Wednesday, July 13, 2011

Learning to Move Through an Existential Crisis

Confession time.  I'm not exactly sure what an existential crisis is.  But I think I'm having one.

Who am I? What am I doing? What do I next?

What if it doesn't work?
What if I can't find work?

See, the way I'm using the word "existential" is related to my existence and not to "existentialism," which thoroughly confused me when I was 17 and which I never studied after that.

I suppose we all go through these crises as we go through life.  I also suppose it's part of experiencing change,  whether we chose the changes or the changes choose us.

Nothing ever stays the same, and although some people may journey through life without freaking out, I am not one of those people.  I maintain that most of us face these existential crises periodically, but we just navigate them a little differently.  (Or a lot differently.)
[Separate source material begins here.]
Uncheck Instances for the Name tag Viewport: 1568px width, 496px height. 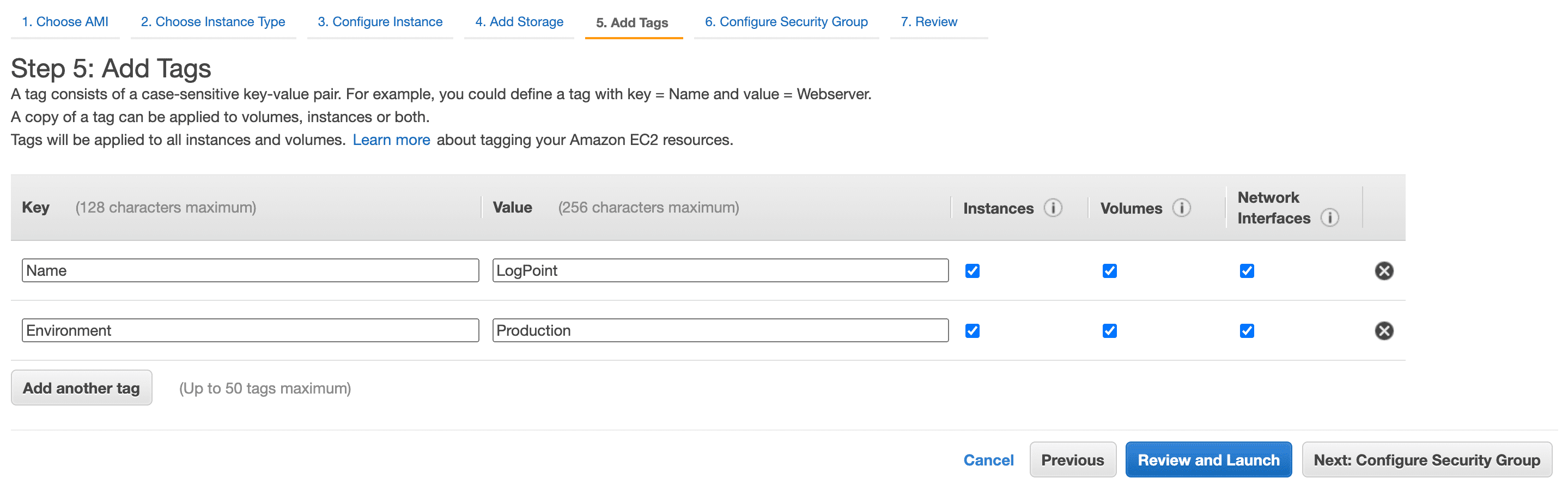pos(972,271)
At any rate, I chose the changes I'm experiencing right now.  I chose to redirect my life.  I chose to go after writing and teaching and taking risks.  And I'm not second guessing my choices--I would make them again--I just don't know what to do next.  I don't know how to move forward.

Moving forward.  We move forward at many times in our lives:

  • After finishing school.
  • After getting laid off.  Or fired.
  • After losing a friend or a family member to death.  
  • After a divorce.
  • After surgery.
  • After starting a family.

We choose to move forward when we
  • Get married.
  • Start a family.
  • Go after a new job.
  • Return to school.
  • Decide a major.  
  • Apply for jobs.
From my perspective, some people seem to move forward effortlessly, boldly, without fear.  I do not.  Most people do not.  The risks of change, of moving, can seem monumental.  But nothing ever stays the same, and even if we do not choose to move, the world will nudge--or push--us into moving eventually.

And so we must learn to move.  To take risks.  To try new things.  Things that take a lot of work.  That put us in new situations.  That that challenge us.  And we have to persevere.  Keep going.  Keep moving.  

At the same time, we must build and maintain structures of stability in our lives.  Friends that move alongside us.  They don't necessarily go with us, but they encourage us in our journeys, and we encourage them in theirs.  

And we look straight ahead to Jesus, the author and completer of our faith.  We all always be moving, but he never changes.  

I think I haven't done so well on building and maintaining structures of stability recently, and now I'm trying to go back and rebuild them.  I got so focused on the moving and the finishing that I forgot where I was going and how to get there.  Hence, my existential crisis.  


And honestly, although this blog is about my existential crisis and my inability to move and my disappointment at waking up and figuring out that I don't know where I'm going or what I'm doing or where I'm headed and I feel all alone, I know I'm not the only one.

I know someone reading this is living through an existential crisis right now.  Probably not for the same reasons, but there are a lot of reasons to have an existential crisis.  I have one every time I reinvent myself.  And I suppose the point is, and I really am trying to make a point out of my angst, that this is normal and we need to keep going, keep moving, keep looking to the future.  And keep looking to Jesus, who gives us strength to keep moving.  And who comforts us in our angst.  And find people to journey with us along the way.

And I suppose finding those people is a struggle in and of itself.  Maybe I should write about that.

2 comments:

Nancy B. said...

Good post, Erin. I'm not so big on change either. You've reminded me that even though sometimes I don't know where I'm headed at least I'm not in a situation of the blind leading the blind. Rather, because I'm holding onto Jesus, it is the sighted leading the blind. Now if only I can just relax and follow and not want to lead so much.

Erin Flew said...

The sighted leading the blind--I like that.

Right now I'm trying to listen a little more carefully to sense Jesus' leading. Sigh.